* Directions for this task
Exactly as written, transcribe each record below.

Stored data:
# # # # # # #
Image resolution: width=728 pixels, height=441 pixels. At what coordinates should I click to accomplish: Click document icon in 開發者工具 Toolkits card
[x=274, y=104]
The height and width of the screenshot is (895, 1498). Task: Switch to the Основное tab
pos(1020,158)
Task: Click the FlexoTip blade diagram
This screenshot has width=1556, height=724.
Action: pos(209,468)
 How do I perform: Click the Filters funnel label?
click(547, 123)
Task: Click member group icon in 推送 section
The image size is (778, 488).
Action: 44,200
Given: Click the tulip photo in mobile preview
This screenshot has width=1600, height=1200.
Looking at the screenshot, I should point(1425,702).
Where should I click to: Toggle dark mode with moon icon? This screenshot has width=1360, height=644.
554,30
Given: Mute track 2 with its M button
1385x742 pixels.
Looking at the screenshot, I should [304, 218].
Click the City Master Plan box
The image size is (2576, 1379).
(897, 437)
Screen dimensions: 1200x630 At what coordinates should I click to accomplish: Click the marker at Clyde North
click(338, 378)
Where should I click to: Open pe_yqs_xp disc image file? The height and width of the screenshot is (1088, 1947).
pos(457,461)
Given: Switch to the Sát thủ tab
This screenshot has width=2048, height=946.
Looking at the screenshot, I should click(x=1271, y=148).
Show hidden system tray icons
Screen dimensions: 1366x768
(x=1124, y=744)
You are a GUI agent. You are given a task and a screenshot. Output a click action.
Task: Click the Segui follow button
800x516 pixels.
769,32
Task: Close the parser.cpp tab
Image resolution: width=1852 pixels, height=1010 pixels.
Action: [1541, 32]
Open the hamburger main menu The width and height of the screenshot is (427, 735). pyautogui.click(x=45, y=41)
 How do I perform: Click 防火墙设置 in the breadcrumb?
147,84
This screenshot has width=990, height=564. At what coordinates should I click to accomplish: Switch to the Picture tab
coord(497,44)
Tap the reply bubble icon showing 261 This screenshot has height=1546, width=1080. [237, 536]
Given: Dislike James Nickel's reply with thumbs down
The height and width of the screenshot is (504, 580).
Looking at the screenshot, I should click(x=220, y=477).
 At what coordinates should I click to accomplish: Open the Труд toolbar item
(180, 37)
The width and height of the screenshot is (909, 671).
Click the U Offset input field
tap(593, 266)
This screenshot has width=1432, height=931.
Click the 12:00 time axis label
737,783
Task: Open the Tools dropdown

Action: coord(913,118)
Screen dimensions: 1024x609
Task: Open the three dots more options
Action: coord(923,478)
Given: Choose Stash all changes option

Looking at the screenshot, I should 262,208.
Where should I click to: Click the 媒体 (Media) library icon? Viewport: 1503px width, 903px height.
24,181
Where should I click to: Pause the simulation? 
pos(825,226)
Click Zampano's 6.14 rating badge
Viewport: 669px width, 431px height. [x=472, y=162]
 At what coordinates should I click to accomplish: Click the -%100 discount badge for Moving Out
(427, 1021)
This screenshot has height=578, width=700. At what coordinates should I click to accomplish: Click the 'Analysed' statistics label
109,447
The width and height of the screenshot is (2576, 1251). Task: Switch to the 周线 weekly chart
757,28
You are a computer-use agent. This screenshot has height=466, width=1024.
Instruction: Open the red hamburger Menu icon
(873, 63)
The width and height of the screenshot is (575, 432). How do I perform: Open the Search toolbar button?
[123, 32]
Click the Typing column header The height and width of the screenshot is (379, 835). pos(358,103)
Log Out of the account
# # # # # # #
* Result of this exercise
Image resolution: width=728 pixels, height=441 pixels. At what coordinates should I click to accomplish: Click document icon in 開發者工具 Toolkits card
[x=274, y=104]
The height and width of the screenshot is (895, 1498). Task: Switch to the Основное tab
pos(1020,158)
Task: Click the FlexoTip blade diagram
This screenshot has width=1556, height=724.
Action: pos(209,468)
 How do I perform: Click the Filters funnel label?
click(547, 123)
Task: Click member group icon in 推送 section
The image size is (778, 488).
Action: 44,200
Given: Click the tulip photo in mobile preview
This screenshot has width=1600, height=1200.
Looking at the screenshot, I should point(1425,702).
Where should I click to: Toggle dark mode with moon icon? This screenshot has width=1360, height=644.
554,30
Given: Mute track 2 with its M button
1385x742 pixels.
Looking at the screenshot, I should [304, 218].
Click the City Master Plan box
The image size is (2576, 1379).
(897, 437)
Screen dimensions: 1200x630 At what coordinates should I click to accomplish: Click the marker at Clyde North
click(338, 378)
Where should I click to: Open pe_yqs_xp disc image file? The height and width of the screenshot is (1088, 1947).
pos(457,461)
Given: Switch to the Sát thủ tab
This screenshot has width=2048, height=946.
Looking at the screenshot, I should click(x=1271, y=148).
Show hidden system tray icons
Screen dimensions: 1366x768
(x=1124, y=744)
You are a GUI agent. You are given a task and a screenshot. Output a click action.
Task: Click the Segui follow button
800x516 pixels.
769,32
Task: Close the parser.cpp tab
Image resolution: width=1852 pixels, height=1010 pixels.
Action: [1541, 32]
Open the hamburger main menu The width and height of the screenshot is (427, 735). pyautogui.click(x=45, y=41)
 How do I perform: Click 防火墙设置 in the breadcrumb?
147,84
This screenshot has width=990, height=564. At what coordinates should I click to accomplish: Switch to the Picture tab
coord(497,44)
Tap the reply bubble icon showing 261 This screenshot has height=1546, width=1080. [237, 536]
Given: Dislike James Nickel's reply with thumbs down
The height and width of the screenshot is (504, 580).
Looking at the screenshot, I should click(x=220, y=477).
 At what coordinates should I click to accomplish: Open the Труд toolbar item
(180, 37)
The width and height of the screenshot is (909, 671).
Click the U Offset input field
tap(593, 266)
This screenshot has width=1432, height=931.
Click the 12:00 time axis label
737,783
Task: Open the Tools dropdown

Action: coord(913,118)
Screen dimensions: 1024x609
Task: Open the three dots more options
Action: coord(923,478)
Given: Choose Stash all changes option

Looking at the screenshot, I should 262,208.
Where should I click to: Click the 媒体 (Media) library icon? Viewport: 1503px width, 903px height.
24,181
Where should I click to: Pause the simulation? 
pos(825,226)
Click Zampano's 6.14 rating badge
Viewport: 669px width, 431px height. [x=472, y=162]
 At what coordinates should I click to accomplish: Click the -%100 discount badge for Moving Out
(427, 1021)
This screenshot has height=578, width=700. At what coordinates should I click to accomplish: Click the 'Analysed' statistics label
109,447
The width and height of the screenshot is (2576, 1251). Task: Switch to the 周线 weekly chart
757,28
You are a computer-use agent. This screenshot has height=466, width=1024.
Instruction: Open the red hamburger Menu icon
(873, 63)
The width and height of the screenshot is (575, 432). How do I perform: Open the Search toolbar button?
[123, 32]
Click the Typing column header The height and width of the screenshot is (379, 835). pos(358,103)
Log Out of the account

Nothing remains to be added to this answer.